[HN Gopher] Bundling binary tools in Python wheels
___________________________________________________________________
Bundling binary tools in Python wheels
Author : pcr910303
Score : 93 points
Date : 2022-06-17 12:00 UTC (11 hours ago)
(HTM) web link (simonwillison.net)
(TXT) w3m dump (simonwillison.net)
| physicsguy wrote:
| The issues with this were always:
|
| * size of wheels you can upload is constrained by PyPi
|
| * difficult to support multiple versions across multiple
| operating systems, unless you provide a source distribution,
| which is then...
|
| * Still a nightmare on Windows
| jborean93 wrote:
| > size of wheels you can upload is constrained by PyPi
|
| I feel PyPi is pretty generous with their limits. You can even
| request more once you hit the ceiling, i think it's around 60MB
| [1]. There are some wheels that are crazy large, tensorflow-gpu
| [2] are around 500MB each. I think there's discussions out
| there to try and find ways of alleviating this problem on PyPi.
|
| > difficult to support multiple versions across multiple
| operating systems, unless you provide a source distribution,
| which is then...
|
| This can be a problem but I've found that recently the problem
| has improved quite a lot. You can create manylinux wheels for
| both x86, x64, and arm64 which cover pretty a lot of the Linux
| distributions using glibc. A musllinux tag was recently added
| to cover musl based distributions like Alpine. MacOS wheels
| support both x64, arm64, and can even be a universal2 wheel.

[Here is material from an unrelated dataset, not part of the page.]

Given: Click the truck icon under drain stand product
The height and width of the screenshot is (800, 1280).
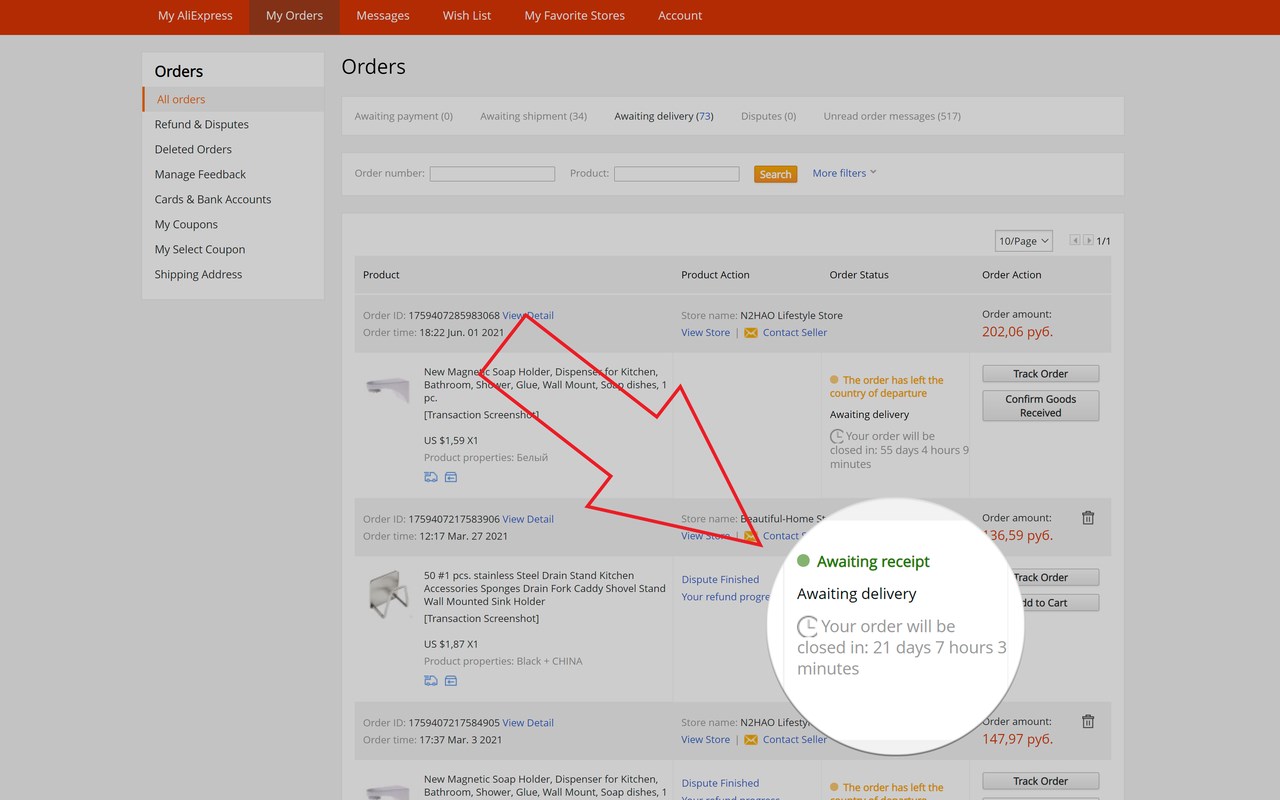Looking at the screenshot, I should 430,681.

| Windows is still purely x86 or x64 for now but I've seen some
| people work on arm64 support support in CPython and once that's
| in I'm sure PyPi won't be too far around. There are also some
| great tools like cibuildwheel [3] that make building and
| testing these wheels pretty simple.
|
| > Still a nightmare on Windows
|
| I'm actually curious what is a nightmare about Windows. I found
| that Windows is probably the easiest of all the platforms to
| build and upload wheels for. You aren't limited to a tiny
| subset of system libs, like you are on Linux, and building them
| is mostly the same process. Probably the hardest thing is
| ensuring you have tue correct vs build kit installed but that's
| not insurmountable.
|
| [1] https://pypi.org/help/#file-size-limit
|
| [2] https://pypi.org/project/tensorflow-gpu/#files
|
| [3] https://github.com/pypa/cibuildwheel
| zackees wrote:
| I've done this for static-ffmpeg with the added bonus of
| downloading ffmpeg binaries on first use.
| remram wrote:
| That's a bit different than putting it in the wheel. It will
| not work with tools for vendoring, caching, or mirroring
| dependencies. It will also stop working if the separate place
| you get the binaries from breaks or runs out of money or purges
| that specific version from their site.
| [deleted]
| homarp wrote:
| next step is to use https://github.com/jart/cosmopolitan to build
| the binary
| michelpp wrote:
| Awesome I'm gonna check this out for my bundle!
| the__alchemist wrote:
| I built a Python version and dependency manager; program is a
| standalone executable coded in Rust. One installation method is
| as a wheel, by using this trick. Hosted on PyPi, users can
| install with Pip etc.
| mid-kid wrote:
| This sort of thing sounds like something better left to a proper
| package manager like Nix. Reproducibility and a complete top-to-
| bottom dependency chain are key in making sure a package works
| well into the future.
| Spivak wrote:
| Which is all nice in theory except you have to meet people
| where they are and that's using pip and publishing on Pypi.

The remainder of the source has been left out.